IU has setup custom hooks in mailman (I don't know the exact details) for web archiving of all relevant lists (e.g., OMPI users and devel lists). The web archiving does not use the Mailman built-in pipermail web archiver (which is horrible). Instead, the mails are funneled to some kind of custom hook scripts that archive the mails in attractive web pages that are integrated nicely into the overall Open MPI web site. This took quite a bit of work to do.
Note that many, many URLs of web-archived messages -- from the users/devel lists, in particular -- have been used in SVN commit messages, Trac messages, FAQ entries, and other random places around the web. DO NOT CHANGE THE URLS OF WEB ARCHIVED MESSAGES IF AT ALL POSSIBLE!
Two types of tarballs are created on jaguar.crest.iu.edu (aka mtt.open-mpi.org):
- Automated nightly snapshot tarballs (via cron).
- Manual release tarballs.
Both types of tarballs require specific tuples of the GNU Autotools (see http://www.open-mpi.org/svn/building.php for specific details). On jaguar, there are installations for all the relevant tuple combinations. Environment modulefiles are used to select the right tuple for a given build (e.g., "module load autotools/ompi-v1.8" will load the Right Autotools tuple to build Open MPI 1.8.x tarballs).
The "mpiteam" user on jaguar is used to make both types of tarballs.
Note that the "make dist" process is used to make both types of tarballs, and is highly influenced by the VERSION file in the SVN branch that is being built (e.g., source: trunk/VERSION). The VERSION file will affect the version number of the tarball and all the shared library version numbers.
The source: trunk/contrib/nightly/openmpi-nightly-tarball.sh script is fired under the mpiteam users via cron to generate nightly tarballs. It assumes a specific directory structure and environment module setup (e.g., the ability to module load autotools/ompi-VERSION). It also assumes a specific output directory format -- the output tarballs are placed in the docroot of the www.open-mpi.org web site in the directory for the nightly snapshot tarballs of the relevant series (e.g., /l/osl/www/www.open-mpi.org/nightly/v1.8).
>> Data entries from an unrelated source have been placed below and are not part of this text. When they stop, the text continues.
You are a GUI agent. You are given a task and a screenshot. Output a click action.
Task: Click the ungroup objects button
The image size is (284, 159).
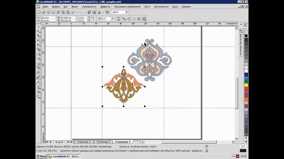tap(124, 19)
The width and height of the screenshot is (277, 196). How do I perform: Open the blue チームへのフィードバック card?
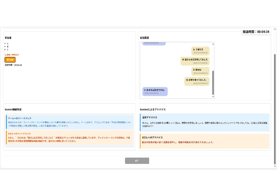tap(70, 122)
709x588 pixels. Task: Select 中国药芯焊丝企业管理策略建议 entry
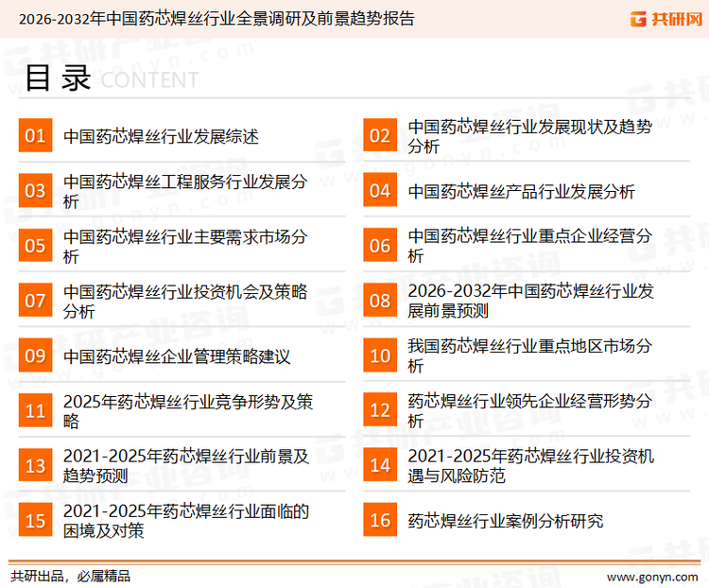pyautogui.click(x=176, y=356)
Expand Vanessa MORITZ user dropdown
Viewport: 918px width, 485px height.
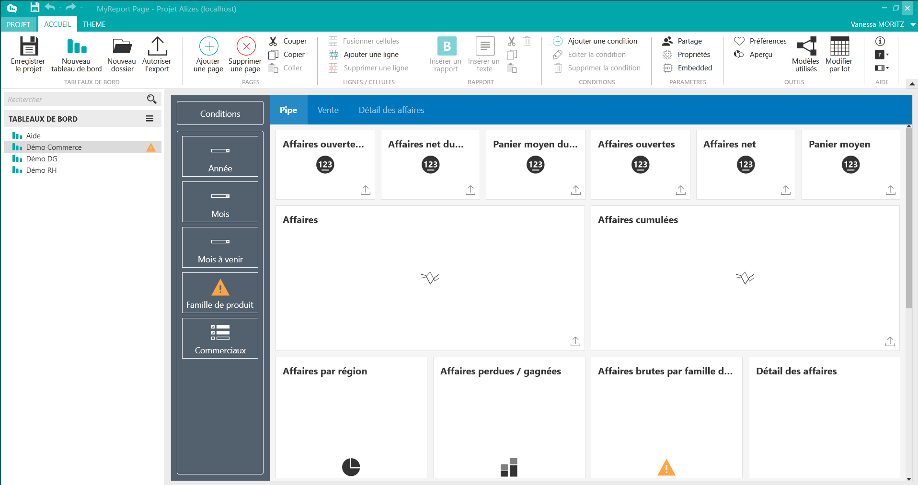[913, 24]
Manual tarballs are created for Open MPI formal releases via the source: trunk/contrib/nightly/openmpi-release.sh script. This is almost always run interactively by a human. It deposits the tarballs that it creates in $HOME/openmpi/release/
.
The MPI Testing Tool (MTT) is comprised of 2 hosted portions, both of which are hosted by IU:
- Postgres database containing all the MTT data.
- Web submission / reporter
The database is in Postgres because, at the time, MySQL did not support table partitioning, which is absolutely essential to MTT reporter performance. MySQL now supports such features, so we may be able to move back to MySQL someday (if someone wants to migrate the code away from Postgres-flavored-SQL to MySQL-flavored-SQL).
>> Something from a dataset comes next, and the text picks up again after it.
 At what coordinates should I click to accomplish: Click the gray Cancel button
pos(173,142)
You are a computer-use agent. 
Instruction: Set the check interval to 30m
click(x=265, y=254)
The web submission / reporter piece is basically PHP code along with a cron job to slurp in new submission data into the Postgres database.
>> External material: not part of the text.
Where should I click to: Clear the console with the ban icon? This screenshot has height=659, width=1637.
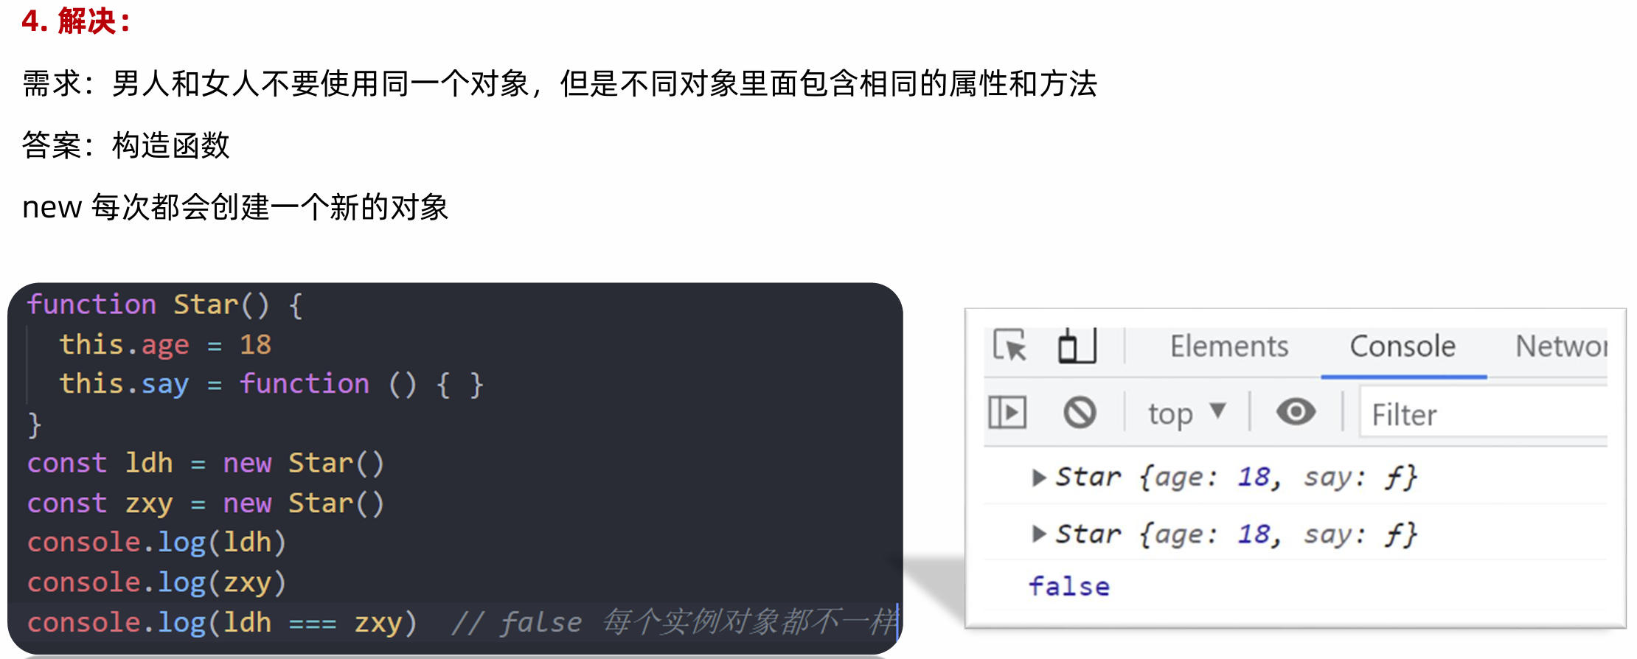1080,412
There was work in the 2013-2014 school year at U. New Mexico to re-write the MTT reporter from scratch and use a much more modern and extensible interface. This work was completed, but needs additional integration and scale testing before it can replace the current reporter. Hopefully, that can occur over the next 12 months (it's mainly an issue of finding someone to actually do this work).